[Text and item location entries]
☆ ☆ ☆

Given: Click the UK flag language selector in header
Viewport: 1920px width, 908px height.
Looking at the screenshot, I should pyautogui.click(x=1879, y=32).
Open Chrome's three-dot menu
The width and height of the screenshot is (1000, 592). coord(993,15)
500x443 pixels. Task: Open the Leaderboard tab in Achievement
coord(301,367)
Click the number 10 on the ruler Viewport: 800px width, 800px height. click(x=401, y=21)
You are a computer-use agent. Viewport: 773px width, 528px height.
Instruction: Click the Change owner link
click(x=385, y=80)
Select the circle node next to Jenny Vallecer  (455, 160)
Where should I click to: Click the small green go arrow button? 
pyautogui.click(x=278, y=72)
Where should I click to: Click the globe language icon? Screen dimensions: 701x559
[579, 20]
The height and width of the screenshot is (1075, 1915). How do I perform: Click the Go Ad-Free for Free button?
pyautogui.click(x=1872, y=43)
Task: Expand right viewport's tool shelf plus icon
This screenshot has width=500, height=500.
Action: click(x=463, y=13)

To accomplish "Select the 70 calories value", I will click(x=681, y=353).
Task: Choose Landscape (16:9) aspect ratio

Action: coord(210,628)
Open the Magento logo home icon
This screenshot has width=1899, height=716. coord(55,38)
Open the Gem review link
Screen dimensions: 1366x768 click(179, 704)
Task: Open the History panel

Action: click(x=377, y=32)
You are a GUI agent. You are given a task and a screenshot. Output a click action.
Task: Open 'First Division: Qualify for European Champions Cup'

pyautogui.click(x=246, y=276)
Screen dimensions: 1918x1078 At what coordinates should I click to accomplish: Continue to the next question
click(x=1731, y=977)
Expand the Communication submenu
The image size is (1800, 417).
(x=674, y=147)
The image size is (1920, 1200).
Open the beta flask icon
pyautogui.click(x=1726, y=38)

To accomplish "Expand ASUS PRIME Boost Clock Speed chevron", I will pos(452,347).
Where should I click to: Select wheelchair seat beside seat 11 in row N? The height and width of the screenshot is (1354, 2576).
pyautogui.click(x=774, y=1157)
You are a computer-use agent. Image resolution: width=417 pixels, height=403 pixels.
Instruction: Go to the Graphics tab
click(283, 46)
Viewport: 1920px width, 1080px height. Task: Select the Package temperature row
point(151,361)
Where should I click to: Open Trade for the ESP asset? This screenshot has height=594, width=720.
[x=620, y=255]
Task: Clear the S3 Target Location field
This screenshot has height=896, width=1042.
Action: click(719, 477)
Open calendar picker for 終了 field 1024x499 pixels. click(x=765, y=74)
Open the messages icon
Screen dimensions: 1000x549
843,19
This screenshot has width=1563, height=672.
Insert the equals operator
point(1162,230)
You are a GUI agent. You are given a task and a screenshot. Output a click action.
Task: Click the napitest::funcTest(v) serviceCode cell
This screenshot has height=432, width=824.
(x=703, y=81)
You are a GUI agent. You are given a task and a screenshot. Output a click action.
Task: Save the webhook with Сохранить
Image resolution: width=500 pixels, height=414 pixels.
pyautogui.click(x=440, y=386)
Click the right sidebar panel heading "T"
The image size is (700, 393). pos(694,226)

☆ ☆ ☆

▶ [EXERCISE GOAL]:
Rewrite the rows above so that every "Viewport:" becomes "Display:", leaving all other text as it is.

▶ [RESPONSE BELOW]:
Given: Click the UK flag language selector in header
Display: 1920px width, 908px height.
Looking at the screenshot, I should pyautogui.click(x=1879, y=32).
Open Chrome's three-dot menu
The width and height of the screenshot is (1000, 592). coord(993,15)
500x443 pixels. Task: Open the Leaderboard tab in Achievement
coord(301,367)
Click the number 10 on the ruler Display: 800px width, 800px height. click(x=401, y=21)
You are a computer-use agent. Display: 773px width, 528px height.
Instruction: Click the Change owner link
click(x=385, y=80)
Select the circle node next to Jenny Vallecer  (455, 160)
Where should I click to: Click the small green go arrow button? 
pyautogui.click(x=278, y=72)
Where should I click to: Click the globe language icon? Screen dimensions: 701x559
[579, 20]
The height and width of the screenshot is (1075, 1915). How do I perform: Click the Go Ad-Free for Free button?
pyautogui.click(x=1872, y=43)
Task: Expand right viewport's tool shelf plus icon
This screenshot has width=500, height=500.
Action: click(x=463, y=13)

To accomplish "Select the 70 calories value", I will click(x=681, y=353).
Task: Choose Landscape (16:9) aspect ratio

Action: coord(210,628)
Open the Magento logo home icon
This screenshot has width=1899, height=716. coord(55,38)
Open the Gem review link
Screen dimensions: 1366x768 click(179, 704)
Task: Open the History panel

Action: click(x=377, y=32)
You are a GUI agent. You are given a task and a screenshot. Output a click action.
Task: Open 'First Division: Qualify for European Champions Cup'

pyautogui.click(x=246, y=276)
Screen dimensions: 1918x1078 At what coordinates should I click to accomplish: Continue to the next question
click(x=1731, y=977)
Expand the Communication submenu
The image size is (1800, 417).
(x=674, y=147)
The image size is (1920, 1200).
Open the beta flask icon
pyautogui.click(x=1726, y=38)

To accomplish "Expand ASUS PRIME Boost Clock Speed chevron", I will pos(452,347).
Where should I click to: Select wheelchair seat beside seat 11 in row N? The height and width of the screenshot is (1354, 2576).
pyautogui.click(x=774, y=1157)
You are a computer-use agent. Image resolution: width=417 pixels, height=403 pixels.
Instruction: Go to the Graphics tab
click(283, 46)
Display: 1920px width, 1080px height. Task: Select the Package temperature row
point(151,361)
Where should I click to: Open Trade for the ESP asset? This screenshot has height=594, width=720.
[x=620, y=255]
Task: Clear the S3 Target Location field
This screenshot has height=896, width=1042.
Action: click(719, 477)
Open calendar picker for 終了 field 1024x499 pixels. click(x=765, y=74)
Open the messages icon
Screen dimensions: 1000x549
843,19
This screenshot has width=1563, height=672.
Insert the equals operator
point(1162,230)
You are a GUI agent. You are given a task and a screenshot. Output a click action.
Task: Click the napitest::funcTest(v) serviceCode cell
This screenshot has height=432, width=824.
(x=703, y=81)
You are a GUI agent. You are given a task and a screenshot. Output a click action.
Task: Save the webhook with Сохранить
Image resolution: width=500 pixels, height=414 pixels.
pyautogui.click(x=440, y=386)
Click the right sidebar panel heading "T"
The image size is (700, 393). pos(694,226)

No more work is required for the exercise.